The regional newspaper Western Morning News reported that there were "some excellent Westcountry paintings" in the exhibition, but thought that "though she is perhaps too wedded to the English tradition her colour is exciting, though not loud, she can design, and she can draw. ... these pictures, warm and loving as they are, would be better still if Miss Doggett did not so much immerse herself in her landscape or communicate with it as possess it and master it."

Paintings mentioned by reviewers of the 1934 solo exhibition included Chidcock, in which "the suffused unity ... is a remarkable achievement"; Quarr Hill, Chidcock; Gunwalloe, "a very sunny and still picture of great tact and charm", "its glittering lights contrasted with atmospheric shadows proves that this sense of colour-tone unity is a basic virtue of her vision"; Village Street, Gunwalloe; The Road to St. Germains, showing "her capacity for bold design"; "the floating clouds over Wiltshire Downs Above Ramsbury"; "the luminosity of the sunlit Village Street, Tregavarris"; Tregavarris – Evening; Downderry; Downderry – Evening; Trewall Farm, Downderry; and "the spacious Essex landscape in the View From Rookwood Hall".

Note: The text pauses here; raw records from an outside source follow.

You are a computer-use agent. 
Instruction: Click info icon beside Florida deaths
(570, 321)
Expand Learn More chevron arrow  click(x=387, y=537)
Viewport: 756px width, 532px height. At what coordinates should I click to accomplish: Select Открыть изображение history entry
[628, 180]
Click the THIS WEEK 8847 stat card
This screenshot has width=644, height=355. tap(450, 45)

Doggett's omission from the third edition of the Arts Trade Press's Who's Who in Art, in which "the editor has ... allowed the artists to dictate their own importances", was noted by Jan Gordon in The Observer as one of several "artists all well known in their different branches of the profession".

In his Modern Masterpieces (1935), Rutter pictures Doggett's painting The Window and reports on her solo show of 1934, mentioning that she also exhibited at the New English and the Royal Institute.

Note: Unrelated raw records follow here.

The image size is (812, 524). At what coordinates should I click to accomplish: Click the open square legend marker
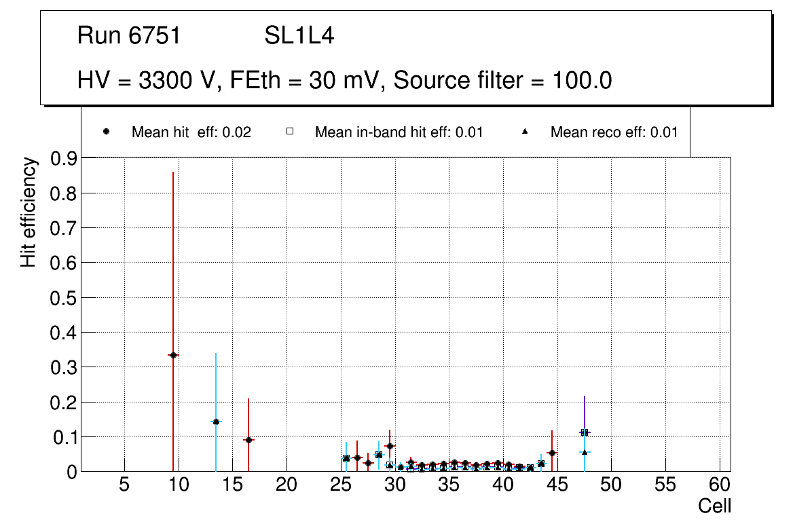point(289,132)
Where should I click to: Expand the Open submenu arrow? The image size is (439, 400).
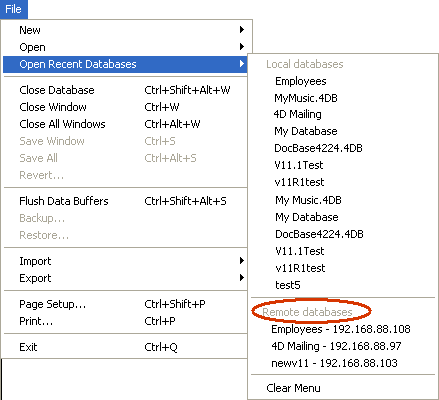242,47
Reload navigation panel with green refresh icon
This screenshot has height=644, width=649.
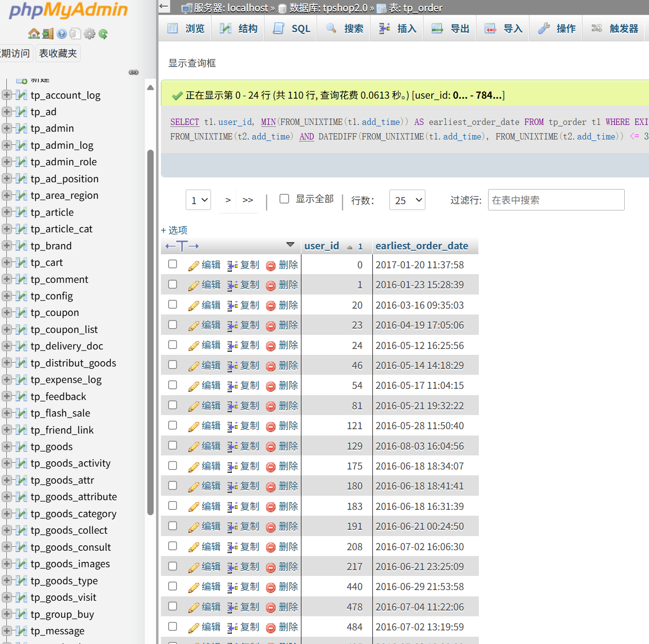(x=103, y=34)
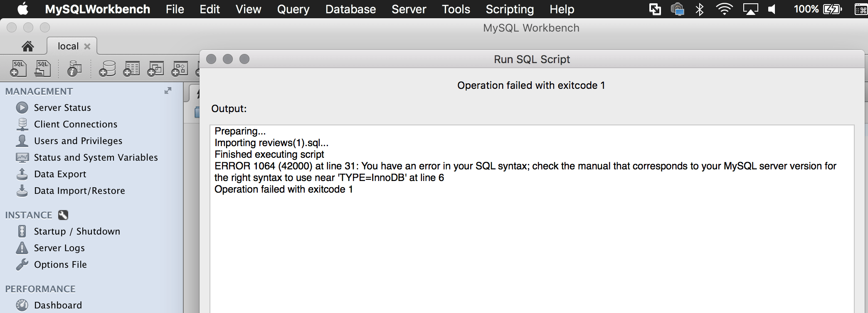Collapse the INSTANCE section
The width and height of the screenshot is (868, 313).
29,215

Doggett continued to exhibit in the years prior to the Second World War. Rutter, reviewing the London Group's 34th exhibition in 1936 in The Sunday Times, wrote "the member who appears to have made the most progress this year, whose work stands out prominently ... is Ruth Doggett. In an exhibition where so much seems perverse and downright silly, her landscapes and flower-pieces form welcome oases of sense and sensibility." He noted that "Green apples have ... very rarely indeed .. been an excuse for such lovely colour as Miss Doggett gives us in her Still Life. Exceedingly beautiful again is the colour in her Vase of Flowers, in which also the form of the individual blossoms is realised with fine definition and plastic power. Her landscapes, The Dead Elm and Cornfields combine naturalness of effect with well-thought out composition and ... have the charm of a colour scheme that is sweet without ever becoming cloying."

By 1939, Doggett had returned to live with her parents, three unmarried sisters, and a brother, in Cambridge, and was described in that year as a retired teacher. However, her parents both died in 1940, her father leaving an estate valued at £9,708, . She later moved with her sisters to live at London Road, St Leonards-on-Sea, East Sussex. She died on 23 March 1974.